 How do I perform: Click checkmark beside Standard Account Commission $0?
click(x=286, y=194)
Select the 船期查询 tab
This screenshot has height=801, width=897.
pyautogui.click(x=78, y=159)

★ ★ ★ ★

YOUR INSTRUCTIONS: After locating the line that holds "Select the 船期查询 tab", print it and each line after it through the end of the data, exactly as it stands.

RESPONSE FOR THIS EXERCISE:
Select the 船期查询 tab
This screenshot has height=801, width=897.
pyautogui.click(x=78, y=159)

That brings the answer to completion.